I have so much I should be doing right now. Well... actually in a few moments when my little guy finally gives into sleep. I should bring my daughter upstairs with me and finish the laundry. I should bring her upstairs with me and hang the picture in her room I've been needing to hang for 3 months now, or put the little stuffed butterflies on her wall already - after all, her birthday is Friday. I should bring her upstairs with me and organize my bedroom... but that requires lots of going up and down the stairs, because I could organize the computer desk that is downstairs at the same time.
Noticing a trend yet? The stairs. The damn stairs. I have lots I can do, and lots of motivation to do it. I also have lots of pain. You see, yesterday I started a new "thing" and "thing" that I AM going to make a trend. I told my husband that at least 3 nights a week I need him to watch the kids, since I simply can't get it done during the morning when I like to, and I am going to exercise. Then just have a light dinner because I can't eat heavy after working out like that. And I told him he will have to be understanding if I hurt. He said ok. But now I have to realize that I have to be understanding if I hurt. The thing is, it's not my hip... sure it hurts some... but my knee hurts.
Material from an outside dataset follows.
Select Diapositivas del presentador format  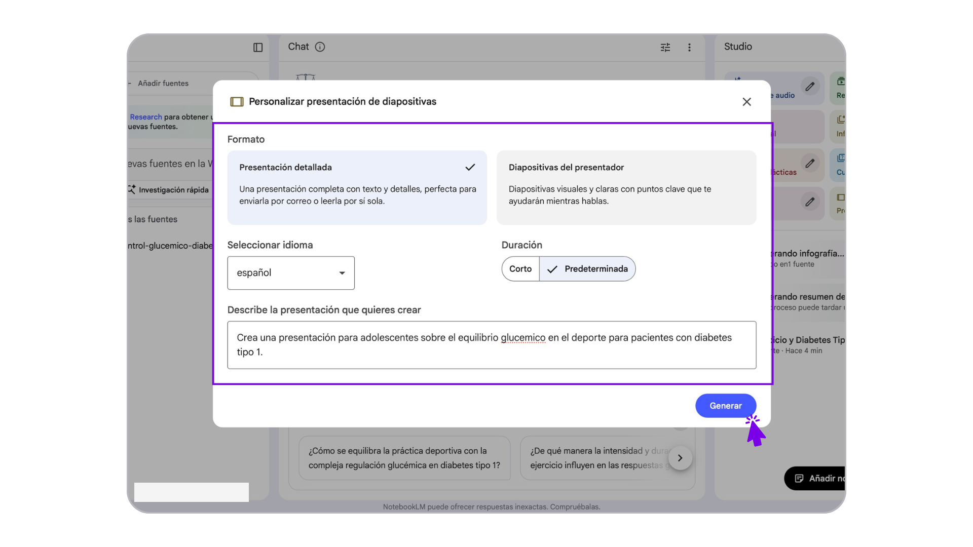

And the thought of going up and down the stairs just seems like torture. I want control of my body again.
I have a goal of how much to lose and I think I can do it, I just have to not get discouraged by pain, and by assholes in my guestbook* - but that's beside the point. I got sprite instead of coke yesterday, I know I can do this. And now I have managed to completely get off track...
My point WAS, I have such high hopes for today - I have energy and things I want and need to do, Things I have needed to in some cases for months now... but I hurt so freakin badly I just want to cry. Hopefully my body will adjust and I can work through the pain... hopefully there IS an end to the pain and this isn't some new twisted "norm" for my body.
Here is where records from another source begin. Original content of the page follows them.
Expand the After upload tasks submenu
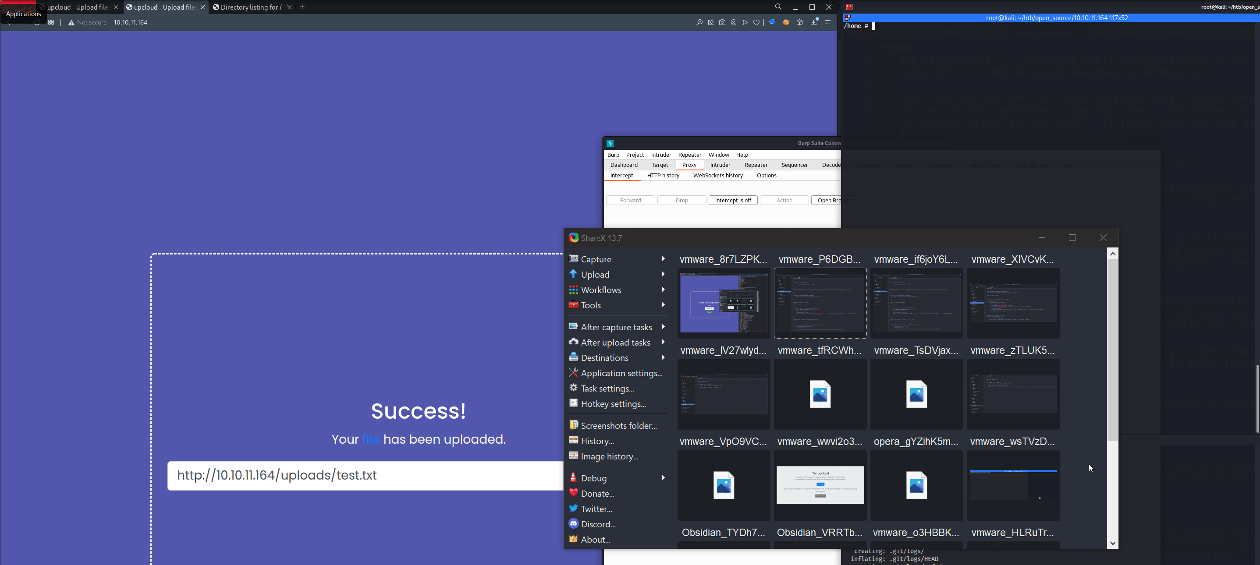This screenshot has height=565, width=1260. 663,342
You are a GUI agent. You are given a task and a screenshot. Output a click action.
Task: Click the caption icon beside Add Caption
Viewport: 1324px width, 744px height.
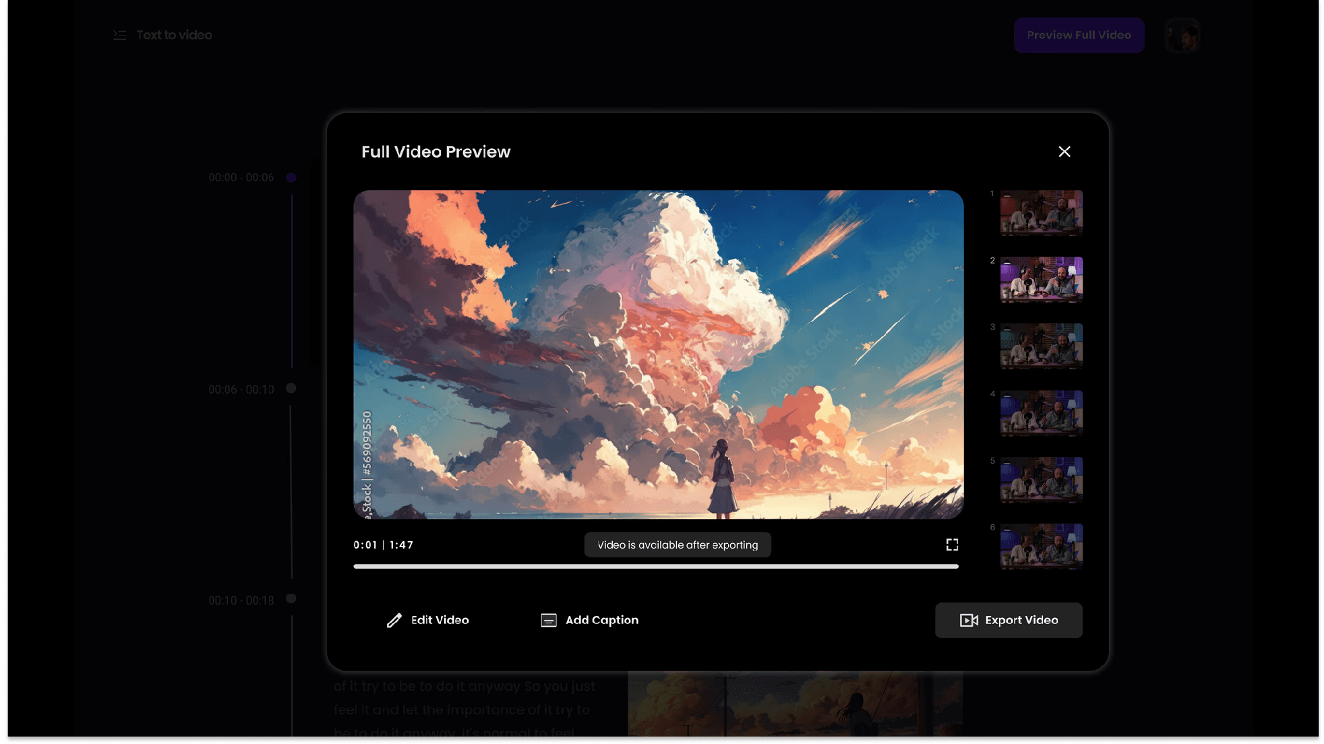(549, 620)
*And whoever left that "men don't cheat on fat chicks" nonsense in my guestbook, your obviously a pathetic excuse for a person and whatever the fuck you have against me you should just get the fuck over and move the fuck on with your life. Does it make you feel good to post nonsense like that? Clearly your to chicken shit to leave an email address or link to yourself... so, why even fucking bother? If you hate me that damn much, stop fucking reading.